Dias depois, o mesmo executivo, “considerando o imenso prejuízo que soffre a rua da Olaria, pelo facto de por ella passar em caudaloza torrente a agua que corre das montanhas a sudueste da villa; e reconhecendo a impreterível necessidade do seu imediato desvio, deliberou convidar o Ill.mo Sr. Francisco de Borja, a fim deste cavalheiro declarar se consentia que pella sua propriedade da Graça se effectuasse aquelle desvio d’aguas” tendo esse proprietário anuído “com condição” de ser indemnizado pela câmara  “dos prejuízos que sofresse, o que esta  acceitou”(5).

Fica aqui retratado, em jeito de reportagem, um dos acontecimentos mais marcantes registado na memória colectiva dos habitantes de Torres Vedras.

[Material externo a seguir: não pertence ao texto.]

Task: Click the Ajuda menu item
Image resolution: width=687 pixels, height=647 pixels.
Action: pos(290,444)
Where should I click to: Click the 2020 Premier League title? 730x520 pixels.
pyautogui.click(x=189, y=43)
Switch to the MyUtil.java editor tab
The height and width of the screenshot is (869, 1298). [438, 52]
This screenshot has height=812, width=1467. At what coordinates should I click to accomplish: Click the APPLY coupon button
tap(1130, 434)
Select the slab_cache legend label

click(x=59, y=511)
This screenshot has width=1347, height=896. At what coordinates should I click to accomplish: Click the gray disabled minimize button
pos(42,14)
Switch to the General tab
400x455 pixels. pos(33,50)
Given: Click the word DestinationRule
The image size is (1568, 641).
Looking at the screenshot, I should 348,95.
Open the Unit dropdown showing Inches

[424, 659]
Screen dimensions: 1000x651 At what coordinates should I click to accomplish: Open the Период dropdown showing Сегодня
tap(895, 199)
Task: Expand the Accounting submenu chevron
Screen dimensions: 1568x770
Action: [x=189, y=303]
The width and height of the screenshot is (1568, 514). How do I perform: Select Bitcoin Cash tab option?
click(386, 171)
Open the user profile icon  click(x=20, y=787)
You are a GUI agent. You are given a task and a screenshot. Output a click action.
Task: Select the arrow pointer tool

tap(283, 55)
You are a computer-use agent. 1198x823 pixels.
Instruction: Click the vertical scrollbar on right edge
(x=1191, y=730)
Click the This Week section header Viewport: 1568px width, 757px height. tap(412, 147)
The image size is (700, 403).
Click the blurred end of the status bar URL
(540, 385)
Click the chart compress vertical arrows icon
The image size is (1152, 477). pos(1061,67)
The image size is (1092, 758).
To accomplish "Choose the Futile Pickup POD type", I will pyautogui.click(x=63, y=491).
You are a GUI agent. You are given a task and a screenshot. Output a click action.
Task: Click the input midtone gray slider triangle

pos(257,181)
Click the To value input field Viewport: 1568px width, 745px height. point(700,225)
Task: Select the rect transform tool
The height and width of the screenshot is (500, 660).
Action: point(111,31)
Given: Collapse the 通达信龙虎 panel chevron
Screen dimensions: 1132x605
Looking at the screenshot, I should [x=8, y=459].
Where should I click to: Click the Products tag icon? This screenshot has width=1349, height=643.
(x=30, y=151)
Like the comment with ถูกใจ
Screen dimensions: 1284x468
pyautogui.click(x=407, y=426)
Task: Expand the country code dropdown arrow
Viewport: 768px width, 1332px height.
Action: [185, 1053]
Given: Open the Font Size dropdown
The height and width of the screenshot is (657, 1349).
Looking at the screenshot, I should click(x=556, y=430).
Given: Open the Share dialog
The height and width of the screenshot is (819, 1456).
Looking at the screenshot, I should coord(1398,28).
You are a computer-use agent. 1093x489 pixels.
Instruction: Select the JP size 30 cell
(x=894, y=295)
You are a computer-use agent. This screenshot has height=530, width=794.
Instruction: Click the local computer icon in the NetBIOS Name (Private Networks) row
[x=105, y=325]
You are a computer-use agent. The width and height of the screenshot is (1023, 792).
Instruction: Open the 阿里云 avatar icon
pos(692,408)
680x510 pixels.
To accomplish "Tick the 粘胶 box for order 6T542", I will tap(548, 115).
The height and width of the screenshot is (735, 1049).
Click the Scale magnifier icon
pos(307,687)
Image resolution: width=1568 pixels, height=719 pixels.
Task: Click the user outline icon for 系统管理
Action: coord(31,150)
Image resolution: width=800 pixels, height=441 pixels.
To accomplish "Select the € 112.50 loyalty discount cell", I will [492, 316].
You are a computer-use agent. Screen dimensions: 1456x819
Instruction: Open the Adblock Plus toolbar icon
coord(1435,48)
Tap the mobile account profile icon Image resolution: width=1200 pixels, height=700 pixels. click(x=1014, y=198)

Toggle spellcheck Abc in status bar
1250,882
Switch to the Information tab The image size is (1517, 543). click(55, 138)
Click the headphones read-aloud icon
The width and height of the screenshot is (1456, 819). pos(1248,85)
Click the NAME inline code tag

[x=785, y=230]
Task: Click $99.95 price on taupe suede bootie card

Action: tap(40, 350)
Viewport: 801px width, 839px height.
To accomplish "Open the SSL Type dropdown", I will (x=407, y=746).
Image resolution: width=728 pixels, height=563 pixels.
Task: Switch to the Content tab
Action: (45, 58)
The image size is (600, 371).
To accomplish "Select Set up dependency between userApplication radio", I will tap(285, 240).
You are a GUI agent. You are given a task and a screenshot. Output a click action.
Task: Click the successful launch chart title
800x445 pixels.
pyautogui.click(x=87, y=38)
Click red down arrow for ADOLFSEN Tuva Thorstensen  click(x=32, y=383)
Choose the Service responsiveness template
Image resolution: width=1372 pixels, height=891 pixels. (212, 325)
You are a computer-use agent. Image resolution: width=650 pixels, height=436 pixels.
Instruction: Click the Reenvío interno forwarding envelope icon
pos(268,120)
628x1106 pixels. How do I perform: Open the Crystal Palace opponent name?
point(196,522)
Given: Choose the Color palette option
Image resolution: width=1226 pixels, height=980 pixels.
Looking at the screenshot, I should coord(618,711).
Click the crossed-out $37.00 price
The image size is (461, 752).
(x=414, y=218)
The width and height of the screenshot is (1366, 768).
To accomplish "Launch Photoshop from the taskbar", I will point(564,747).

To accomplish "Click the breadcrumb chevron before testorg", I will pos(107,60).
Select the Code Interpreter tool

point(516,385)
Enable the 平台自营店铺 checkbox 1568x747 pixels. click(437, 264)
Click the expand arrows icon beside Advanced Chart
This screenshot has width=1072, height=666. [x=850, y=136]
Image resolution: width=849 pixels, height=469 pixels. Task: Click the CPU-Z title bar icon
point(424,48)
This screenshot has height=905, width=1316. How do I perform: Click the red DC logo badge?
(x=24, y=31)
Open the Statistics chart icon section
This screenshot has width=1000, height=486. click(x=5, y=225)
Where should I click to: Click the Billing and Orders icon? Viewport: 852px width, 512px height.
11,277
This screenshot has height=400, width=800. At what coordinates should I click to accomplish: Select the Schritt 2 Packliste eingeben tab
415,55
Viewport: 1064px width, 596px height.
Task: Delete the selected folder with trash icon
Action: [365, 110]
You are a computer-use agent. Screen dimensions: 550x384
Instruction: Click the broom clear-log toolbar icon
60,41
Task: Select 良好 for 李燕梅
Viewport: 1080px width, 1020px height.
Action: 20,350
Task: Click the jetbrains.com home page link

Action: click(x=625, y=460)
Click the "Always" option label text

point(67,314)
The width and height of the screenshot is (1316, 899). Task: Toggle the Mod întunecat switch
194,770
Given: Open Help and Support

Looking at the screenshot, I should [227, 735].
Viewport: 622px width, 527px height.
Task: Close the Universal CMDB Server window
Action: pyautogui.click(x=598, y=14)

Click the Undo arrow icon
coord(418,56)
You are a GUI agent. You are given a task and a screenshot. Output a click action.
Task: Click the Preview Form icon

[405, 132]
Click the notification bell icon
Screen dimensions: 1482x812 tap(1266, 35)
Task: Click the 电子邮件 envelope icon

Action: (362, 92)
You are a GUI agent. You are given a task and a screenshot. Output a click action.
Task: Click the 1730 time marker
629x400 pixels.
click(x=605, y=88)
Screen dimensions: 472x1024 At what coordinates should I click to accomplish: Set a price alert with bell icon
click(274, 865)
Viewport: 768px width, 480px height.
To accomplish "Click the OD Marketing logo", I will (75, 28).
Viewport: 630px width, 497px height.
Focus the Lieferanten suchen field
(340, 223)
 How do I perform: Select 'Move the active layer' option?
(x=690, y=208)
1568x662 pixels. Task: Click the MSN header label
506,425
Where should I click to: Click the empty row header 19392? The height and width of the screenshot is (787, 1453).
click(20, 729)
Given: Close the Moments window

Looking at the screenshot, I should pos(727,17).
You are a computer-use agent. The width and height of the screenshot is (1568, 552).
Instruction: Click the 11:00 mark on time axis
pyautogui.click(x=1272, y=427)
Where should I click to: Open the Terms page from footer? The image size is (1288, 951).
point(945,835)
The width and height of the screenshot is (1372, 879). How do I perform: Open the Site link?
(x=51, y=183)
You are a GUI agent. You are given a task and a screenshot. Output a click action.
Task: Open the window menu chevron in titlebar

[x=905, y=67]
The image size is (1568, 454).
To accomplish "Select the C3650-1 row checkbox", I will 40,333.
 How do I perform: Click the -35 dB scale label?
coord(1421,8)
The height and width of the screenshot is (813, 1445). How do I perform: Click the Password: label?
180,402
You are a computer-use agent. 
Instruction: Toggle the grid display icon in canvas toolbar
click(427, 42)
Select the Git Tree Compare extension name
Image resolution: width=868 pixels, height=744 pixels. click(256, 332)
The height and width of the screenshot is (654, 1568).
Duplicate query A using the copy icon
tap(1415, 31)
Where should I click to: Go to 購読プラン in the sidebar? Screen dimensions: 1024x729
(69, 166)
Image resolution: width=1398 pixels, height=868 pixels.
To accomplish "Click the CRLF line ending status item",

1 – ver LOUREIRO, João Mimoso, “Rio Tejo –As Grandes Cheias – 1800-2007”, colecção Tágides, ed. ARH do Tejo, Lisboa 2009 (versão disponível na internet);

2 - LEAL, Pinho, “Sizandro” in PORTUGAL ANTIGO E MODERNO vol . IX, 1880 pp . 405 ; 661—662;

3 – COSTA, António Batista, “Memórias de Torres Vedras”, manuscrito inédito, AMTV, [1915?], folhas 15 e 16;

4 – Livro de Actas da Câmara, sessão de 9 de Dezembro de 1876, ff170 e170v;

5  Livro de Actas  da Câmara, sessão de 26 de Dezembro de 1876, f.171 verso.